Exercise goal:
Count the lines of the records below that contain the string "size". Give only the number.

▼

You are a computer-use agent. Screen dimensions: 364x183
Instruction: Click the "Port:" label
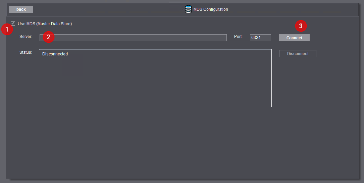click(238, 37)
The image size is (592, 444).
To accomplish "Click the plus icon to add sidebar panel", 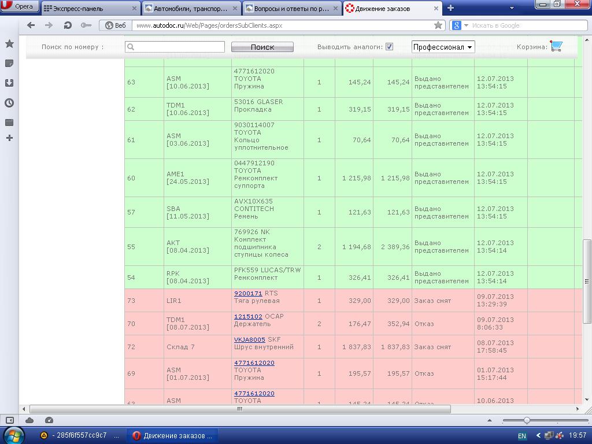I will click(x=9, y=138).
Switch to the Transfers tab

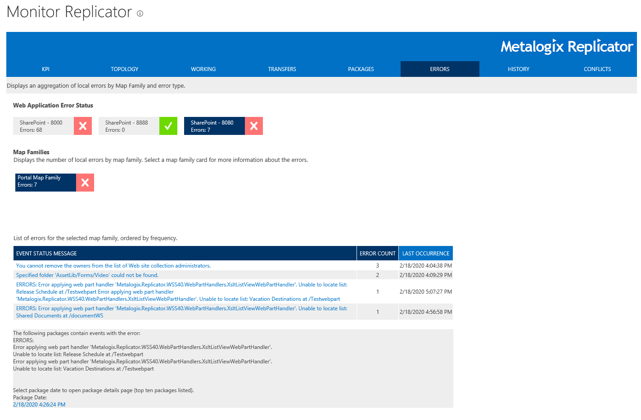click(x=282, y=69)
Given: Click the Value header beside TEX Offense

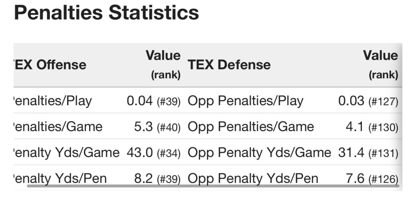Looking at the screenshot, I should point(163,64).
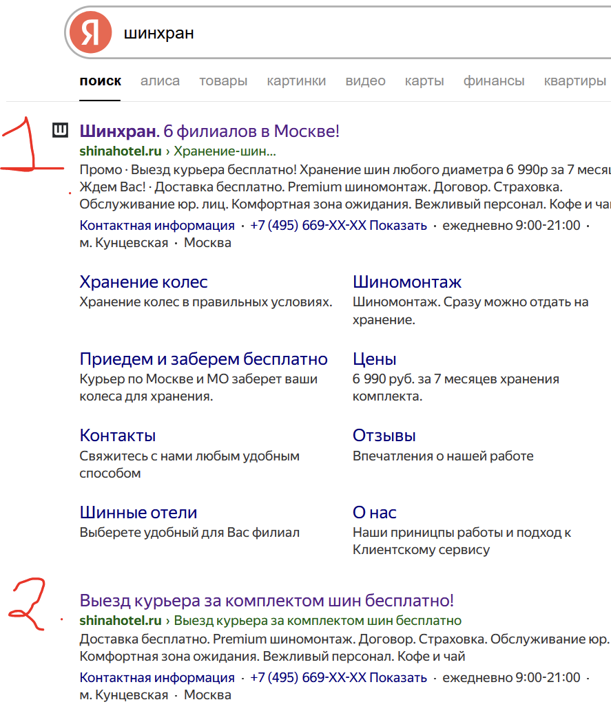The height and width of the screenshot is (722, 611).
Task: Click the Шинхран site favicon
Action: pyautogui.click(x=61, y=130)
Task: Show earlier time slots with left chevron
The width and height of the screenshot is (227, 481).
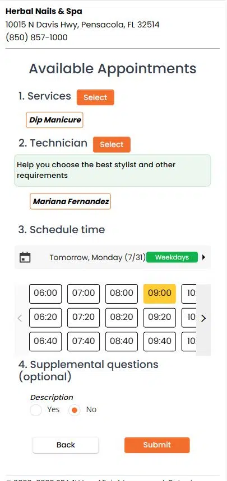Action: tap(20, 318)
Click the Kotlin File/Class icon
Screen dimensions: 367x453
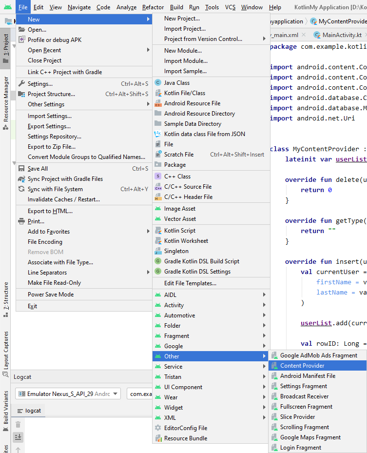(x=158, y=93)
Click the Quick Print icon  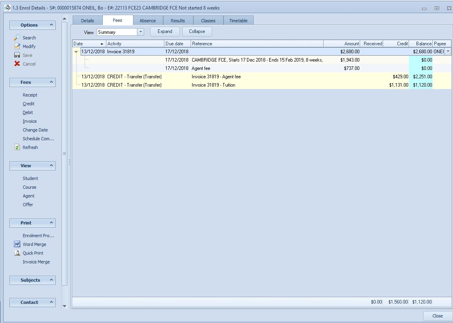click(17, 253)
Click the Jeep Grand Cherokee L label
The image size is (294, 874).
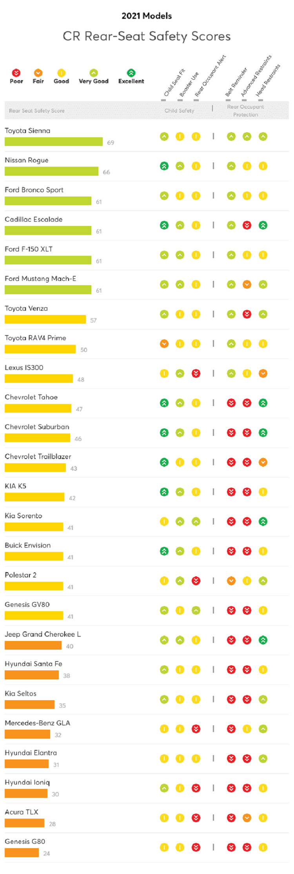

▲

Task result:
2